What’s more, the juxtaposition of songs tilted towards one side of his style or the other is well considered, with the triumphant bassline booming of ‘Can’t Relate’ ft. Letthabeatroc, offering ideal contrast to the sensual click-clack jam of ‘Around Me’ ft. Letthabeatroc. In between, the money talk of ‘Trappin’ ft. Cru.
The rapper seems more determined than ever to prove there’s a space for him in the forefront, and he’s never stated his case more strongly than on ‘Letter To Cecil’ and ‘Letter To Perry’ ft. Perry Lott Jr and Perry Lotts III. When he raps, he’s on fire, presenting rhymes, wordplay, double entendres and metaphors.
The appraisal of this album would be incomplete without mentioning his enthusing lyrics. His lyrics are real, deep, confrontational and thought-provoking. Royal’s vocal mesh with Nick Rodriguez on ‘Soy Mexicano’ is another auditory delight.
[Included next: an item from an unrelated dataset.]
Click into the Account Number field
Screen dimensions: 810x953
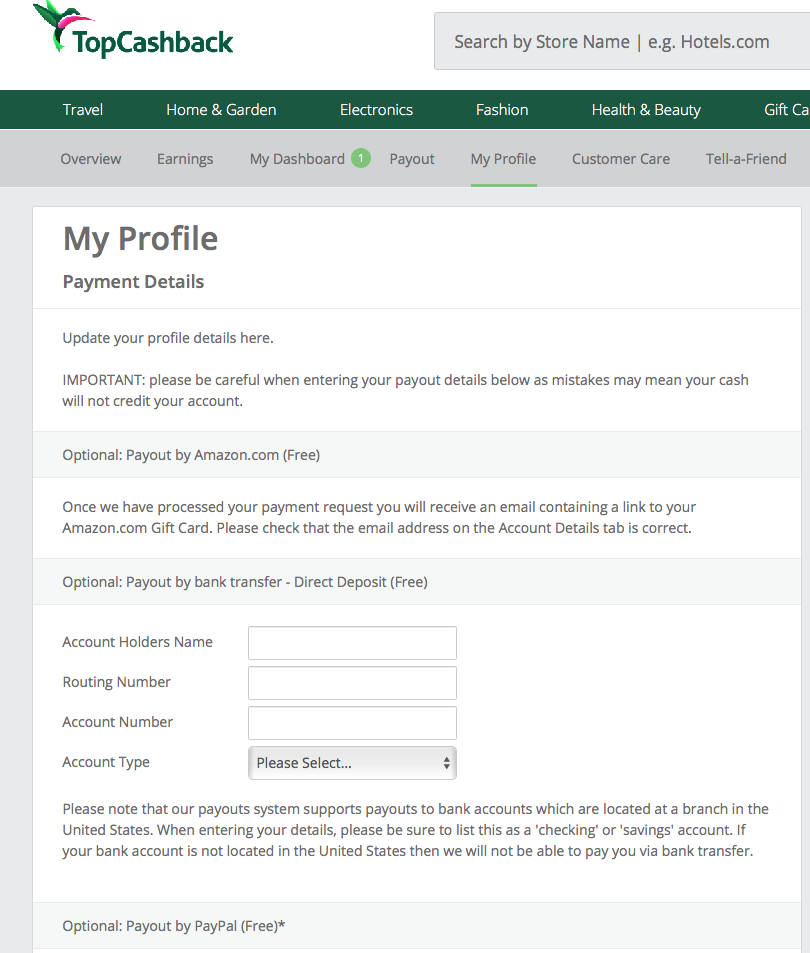pyautogui.click(x=352, y=723)
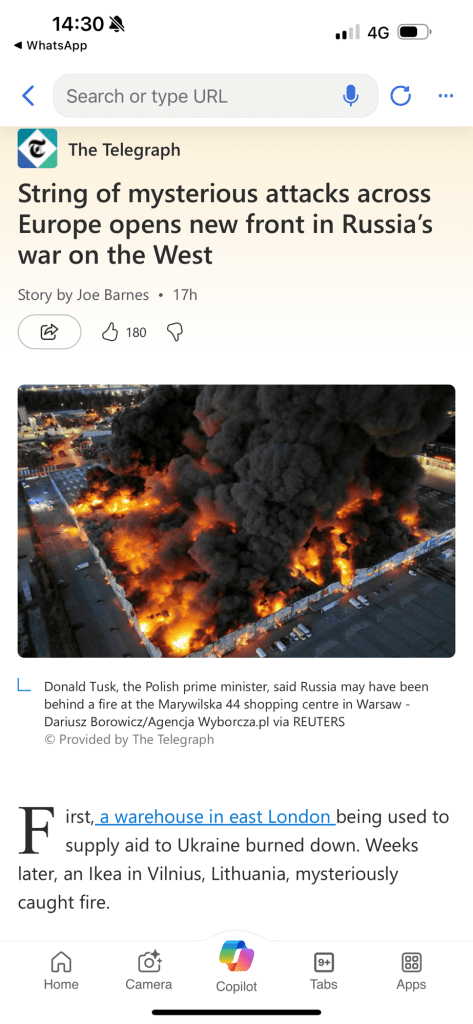
Task: Return to WhatsApp via status bar link
Action: coord(50,46)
Royal sounds seasoned and compelling on ‘Hall Of Fame’, as he covers all ground and leaves no stone unturned by expressing his innermost feelings and thoughts. This will bring him one step closer to solidifying a successful album and his respect as a well-rounded artist and emcee.
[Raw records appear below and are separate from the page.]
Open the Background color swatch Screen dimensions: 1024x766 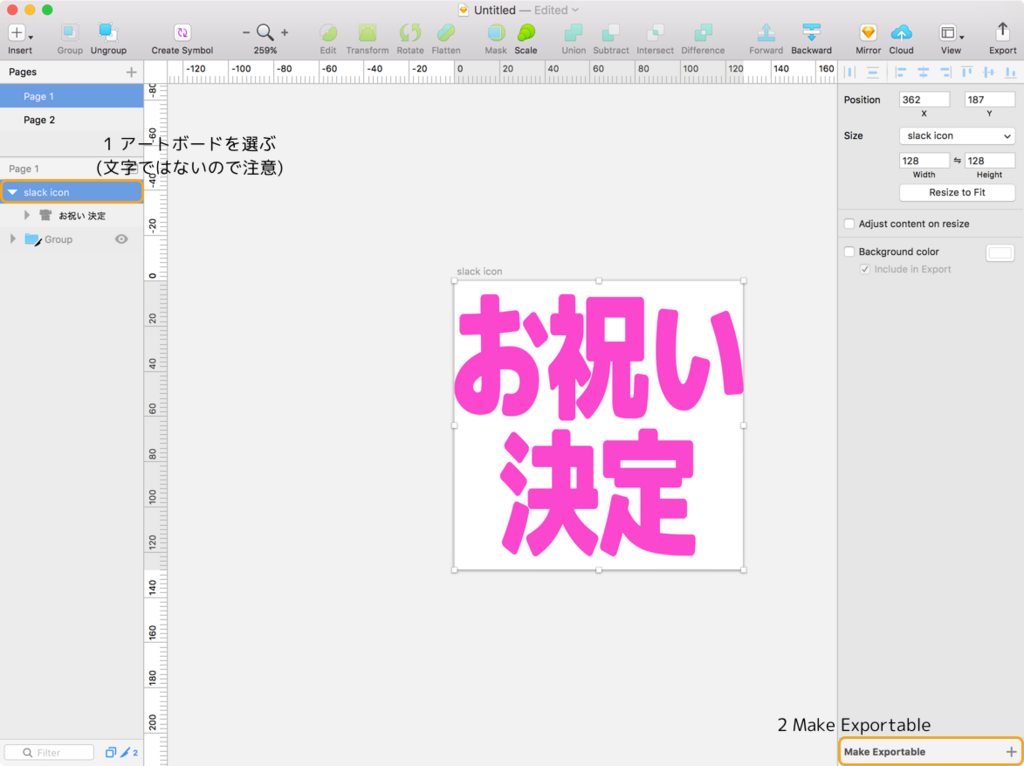999,252
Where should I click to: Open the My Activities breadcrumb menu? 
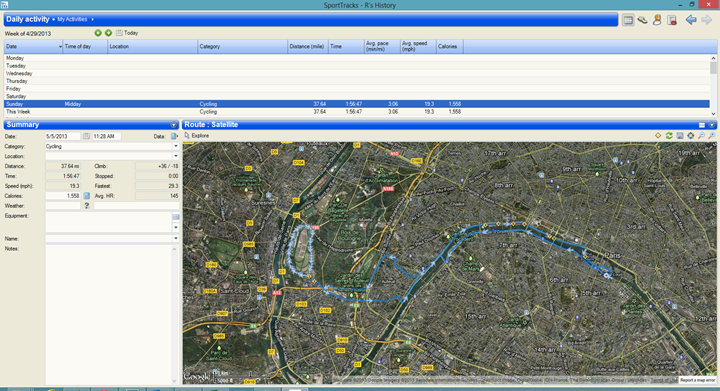tap(73, 19)
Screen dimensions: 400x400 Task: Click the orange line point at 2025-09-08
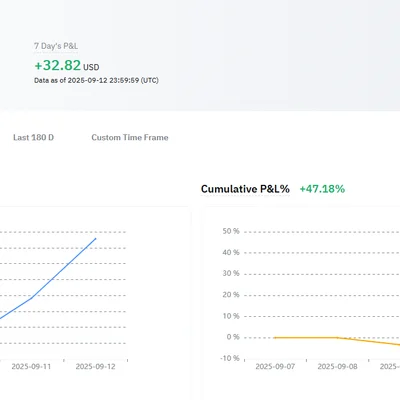pyautogui.click(x=337, y=338)
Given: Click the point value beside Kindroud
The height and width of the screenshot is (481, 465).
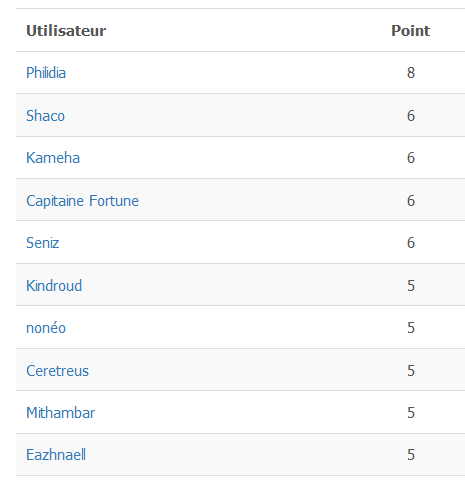Looking at the screenshot, I should click(x=411, y=286).
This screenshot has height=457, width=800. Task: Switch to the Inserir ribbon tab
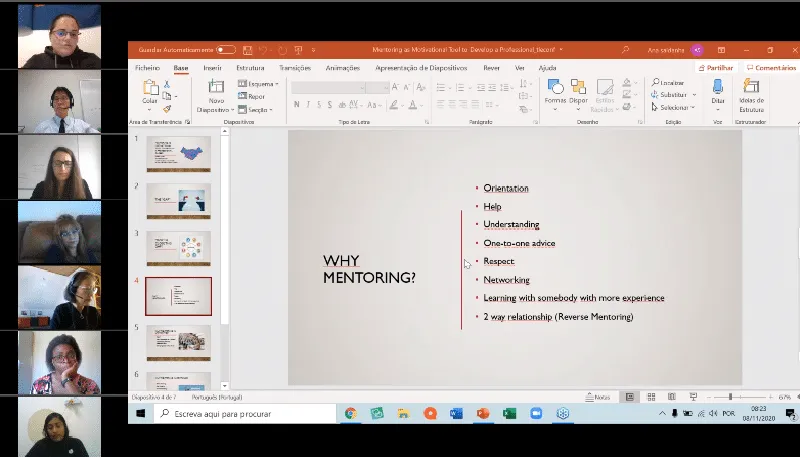212,68
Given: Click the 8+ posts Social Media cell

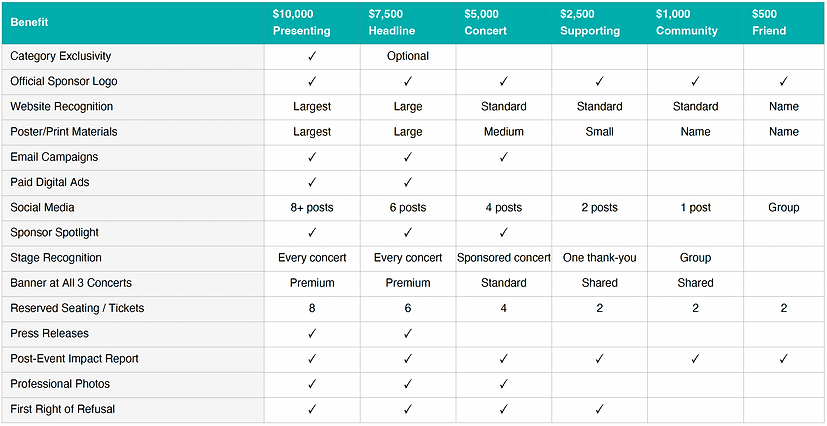Looking at the screenshot, I should pos(312,208).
‘Occupy Cypher’ is another of Royal’s more transcendent songs – a 6 minute plus odyssey that features Taylo, Ty Bugatti, Watty 4rm Ye, Blanco Bull, and Cru. Royal obviously approached this track carefully, each feature taking time to perfect every bar and it really shows.
Clearly, a creative, original, and distinctive Royal is a good thing for the genre. On “Summer on Main St” he delivered it, finding a balance between smug satisfaction, heartfelt sincerity, and cold-blooded tenacity. Overall, Royal did a phenomenal job on this album.